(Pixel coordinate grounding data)
┏━━
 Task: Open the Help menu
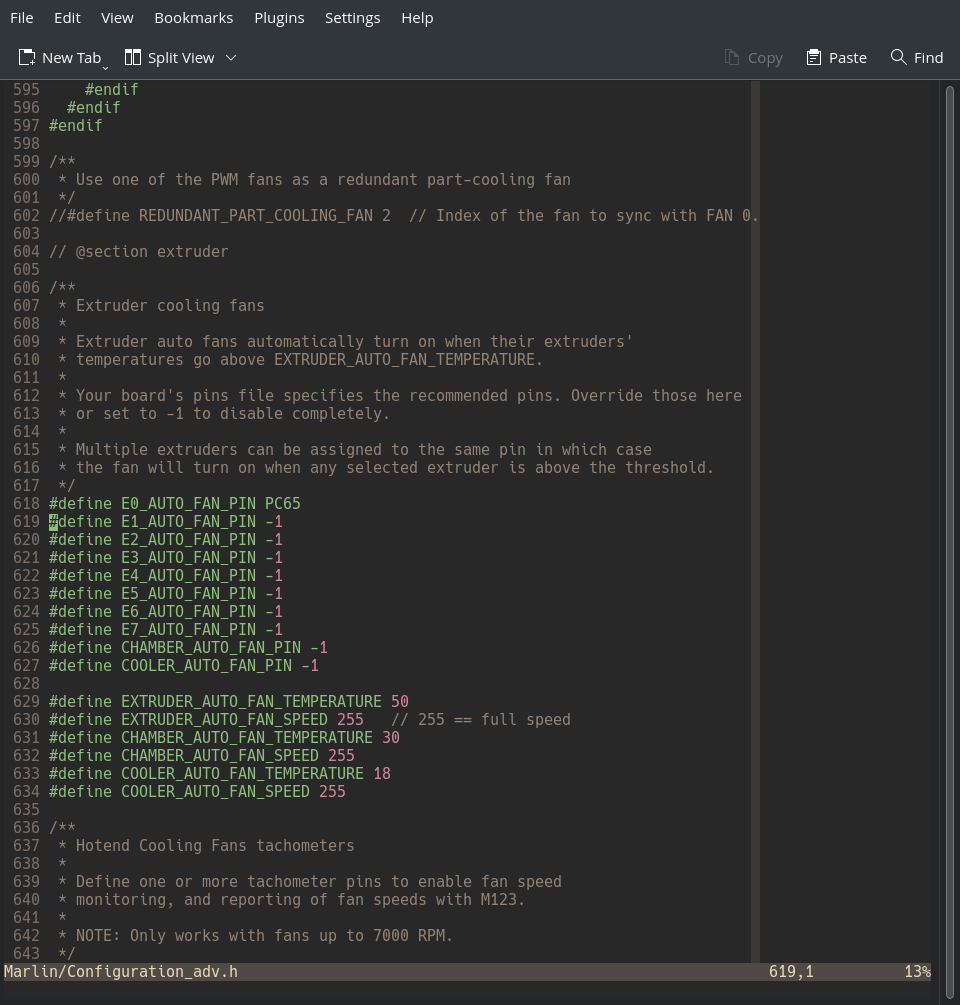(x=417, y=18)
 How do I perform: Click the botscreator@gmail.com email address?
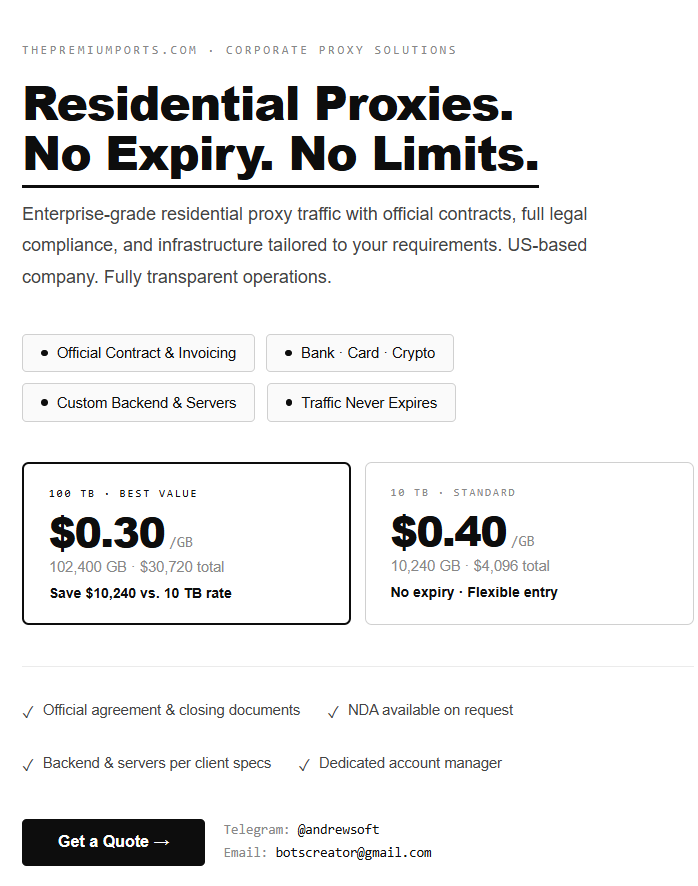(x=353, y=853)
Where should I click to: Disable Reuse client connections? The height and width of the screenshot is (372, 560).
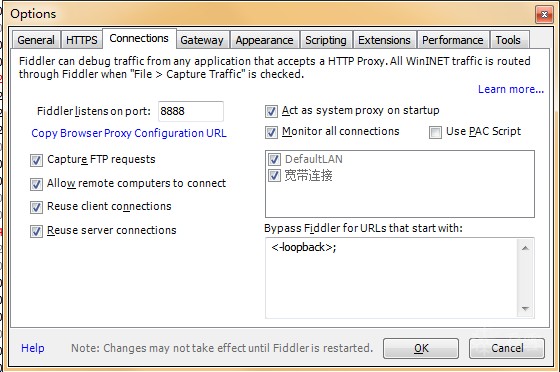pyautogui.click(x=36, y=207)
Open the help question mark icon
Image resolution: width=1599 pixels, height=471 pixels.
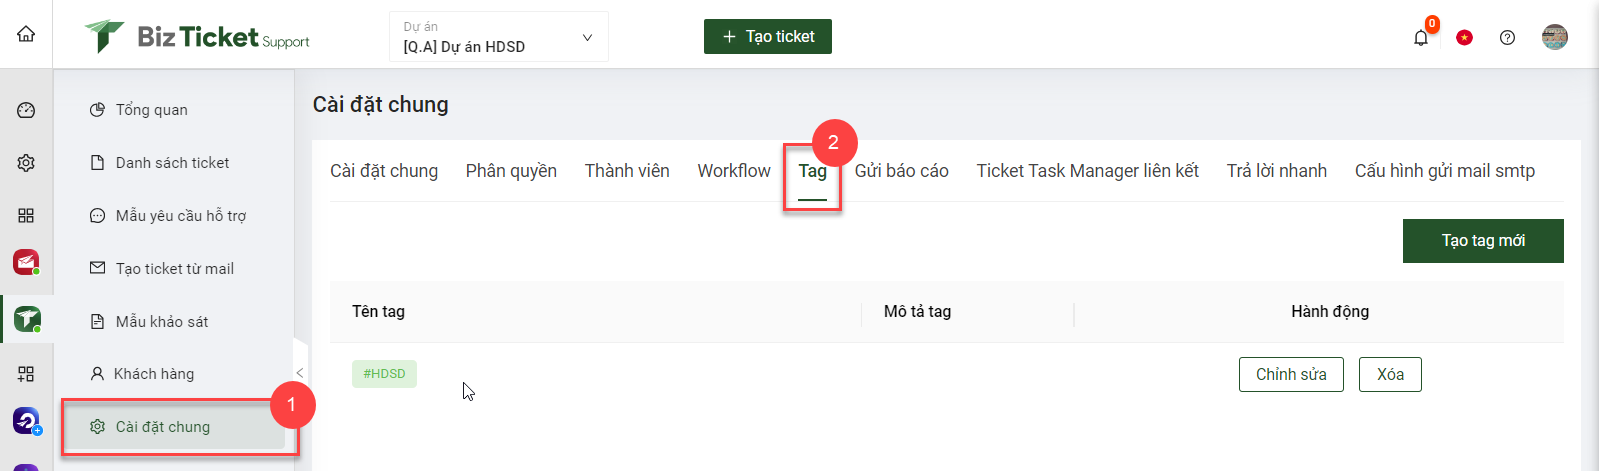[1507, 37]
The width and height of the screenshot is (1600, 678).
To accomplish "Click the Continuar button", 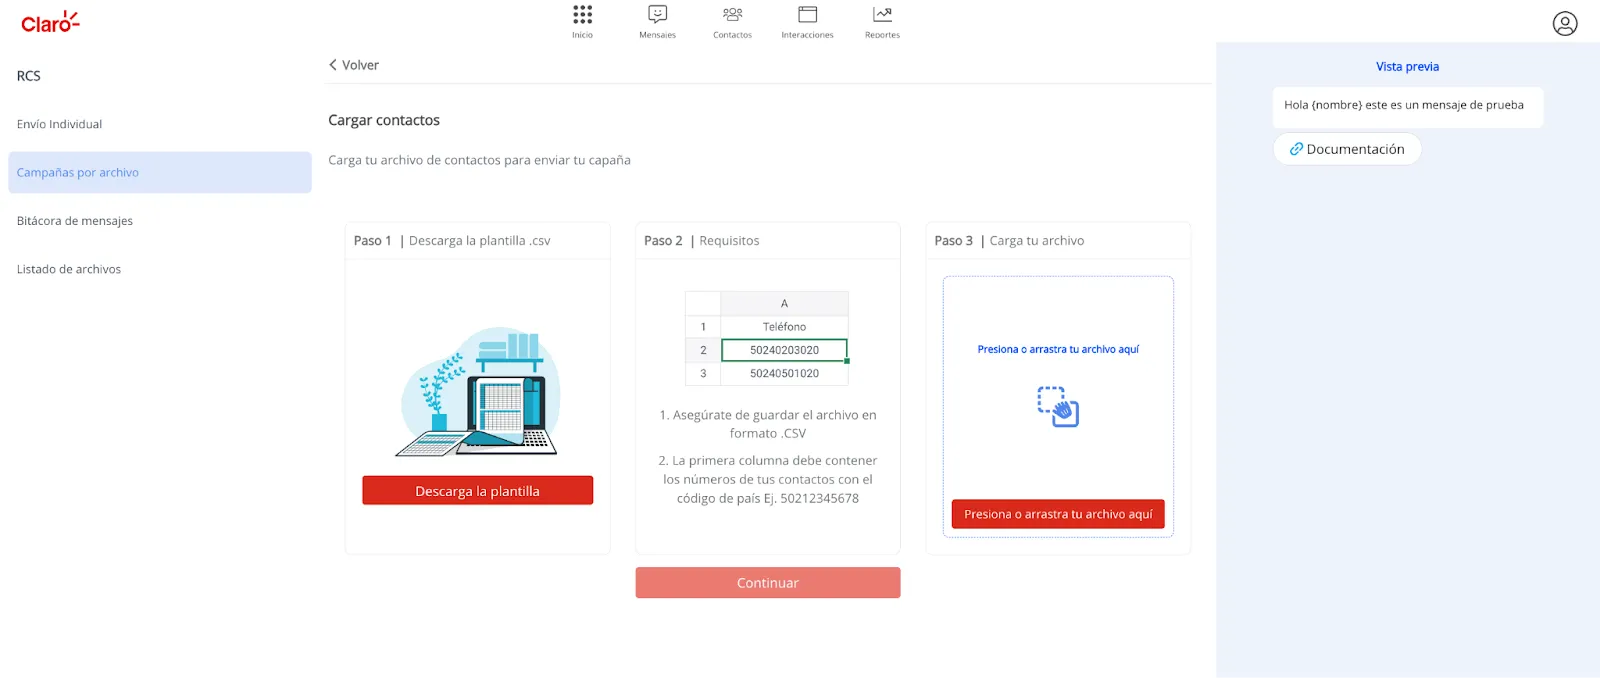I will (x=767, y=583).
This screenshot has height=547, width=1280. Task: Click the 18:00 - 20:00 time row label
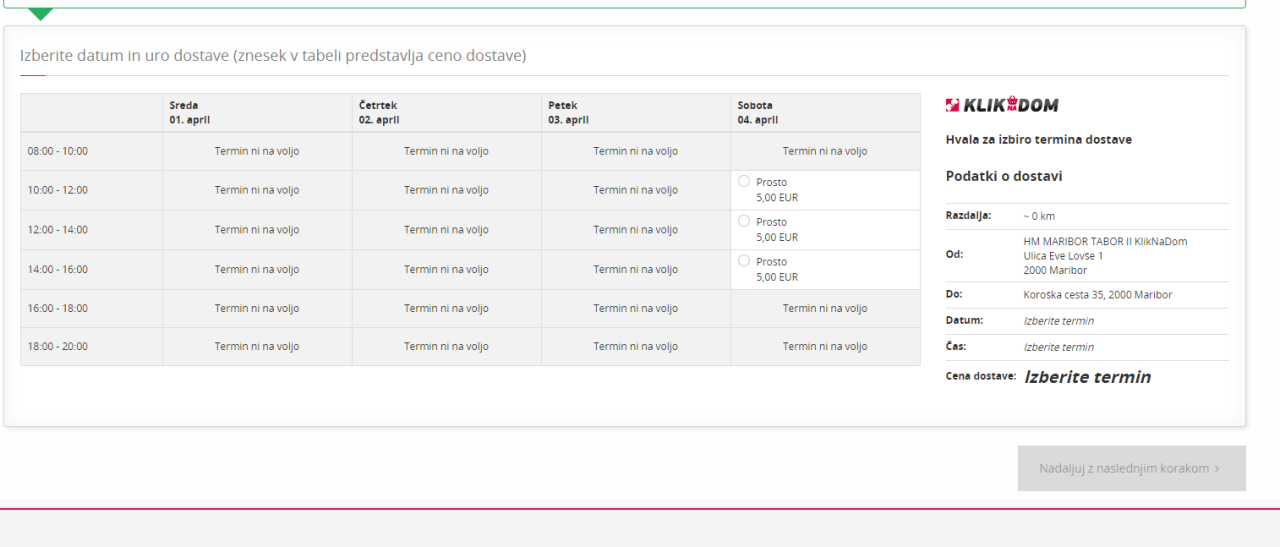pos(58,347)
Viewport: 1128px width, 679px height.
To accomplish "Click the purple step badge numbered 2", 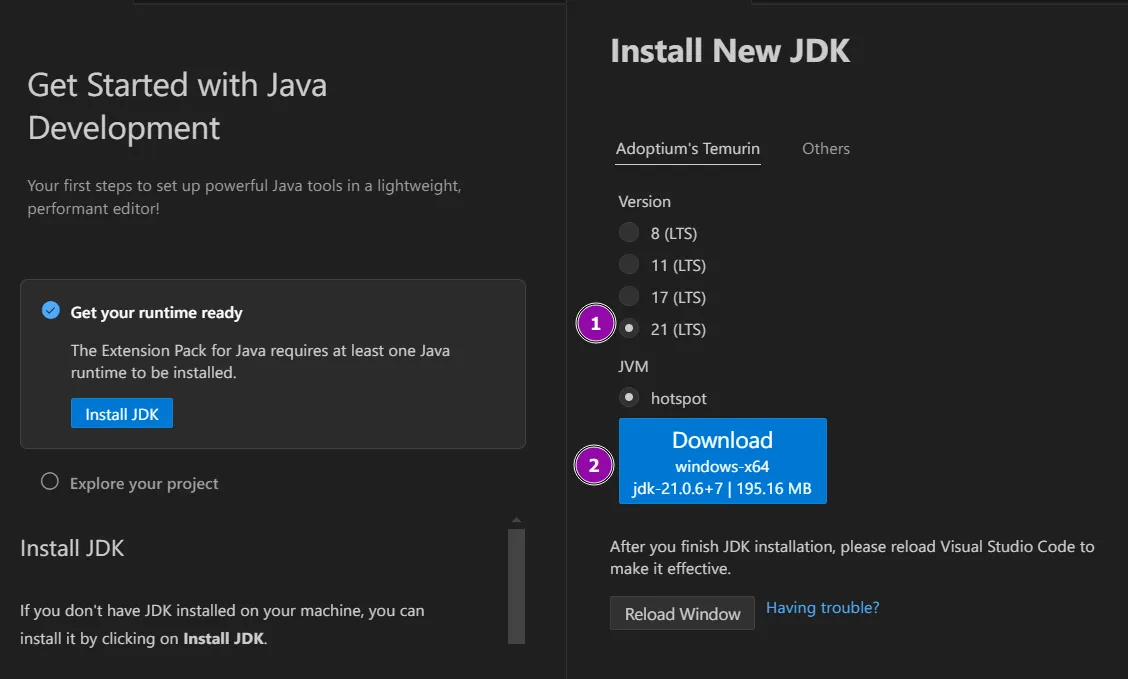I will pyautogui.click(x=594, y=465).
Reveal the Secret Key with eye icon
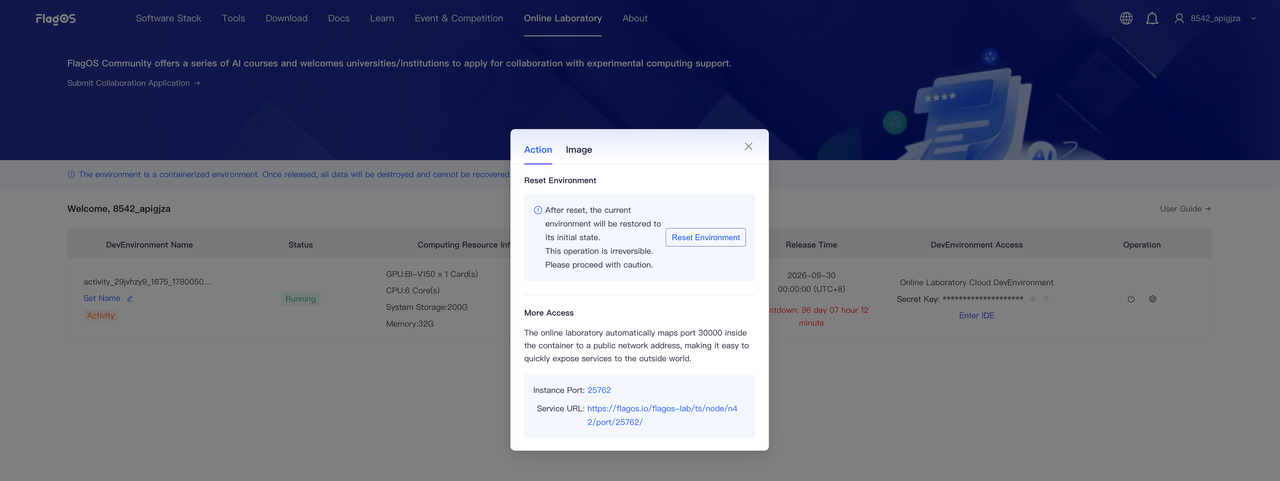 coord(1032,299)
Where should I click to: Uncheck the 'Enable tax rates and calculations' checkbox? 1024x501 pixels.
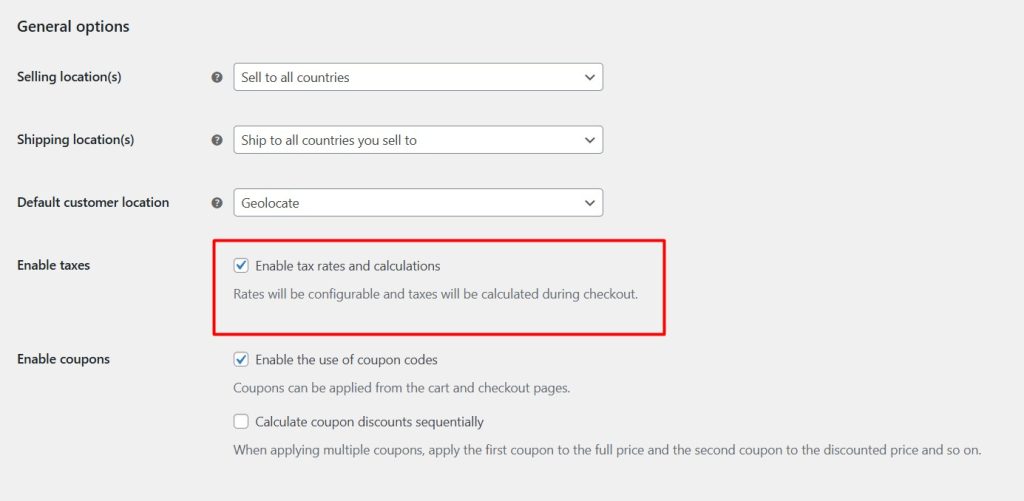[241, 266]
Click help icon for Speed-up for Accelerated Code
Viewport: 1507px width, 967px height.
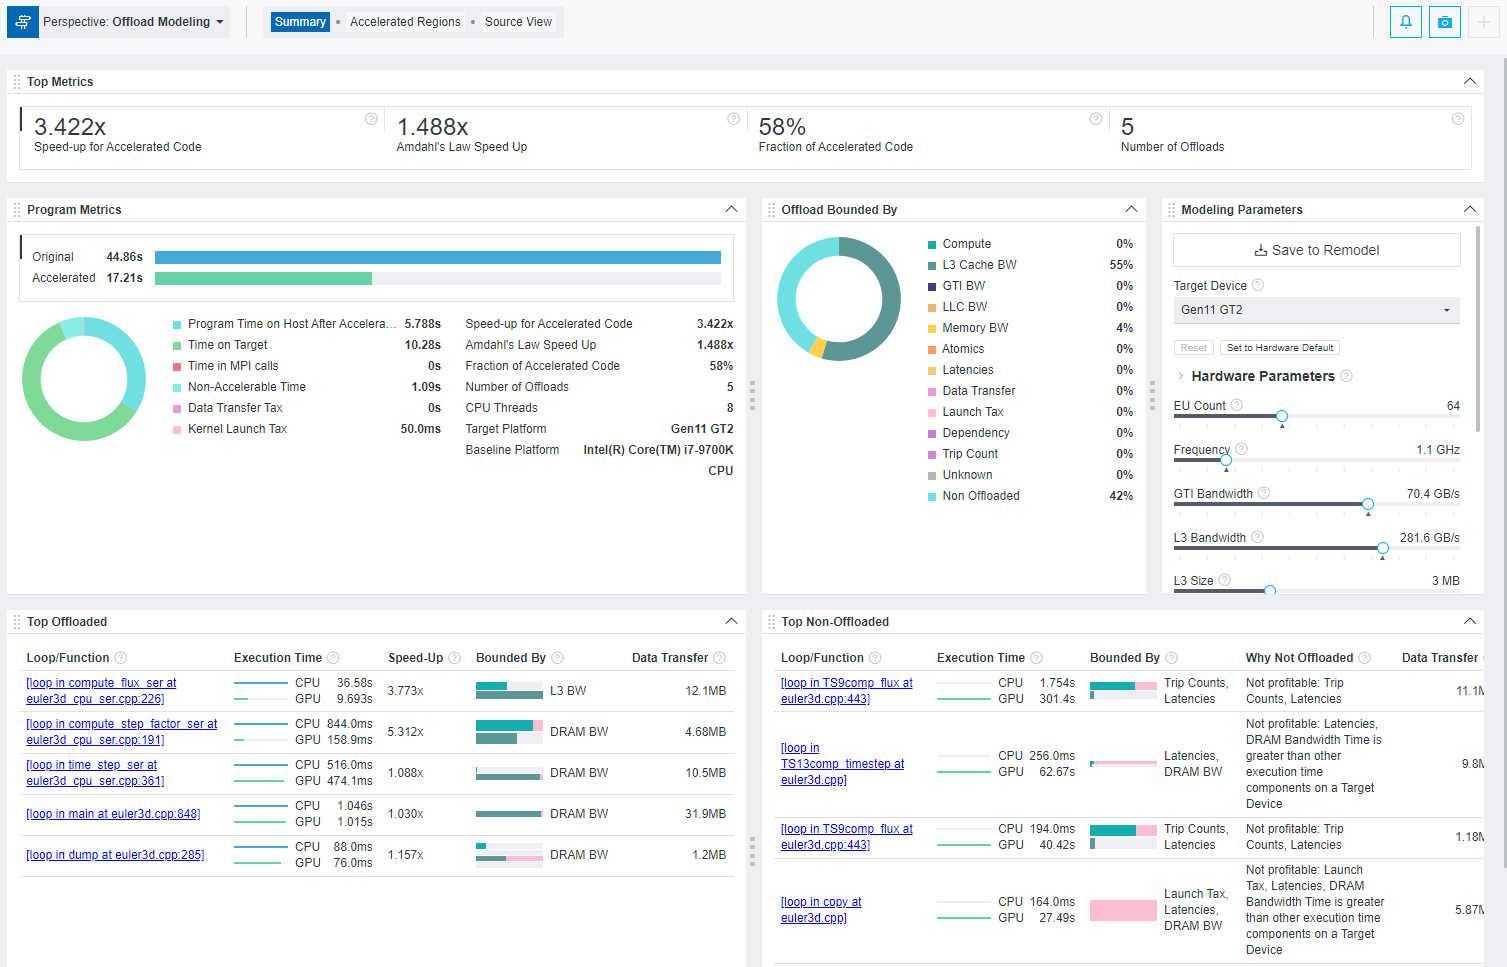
┗━━
Task to carry out:
Once the line containing "Where should I click to: Uncheck" is found, transcribe it and every line after it to the end of the records, exactly and with no pictures.

Problem solution:
Where should I click to: Uncheck the 'Enable tax rates and calculations' checkbox? 1024x501 pixels.
[241, 266]
Click help icon for Speed-up for Accelerated Code
Viewport: 1507px width, 967px height.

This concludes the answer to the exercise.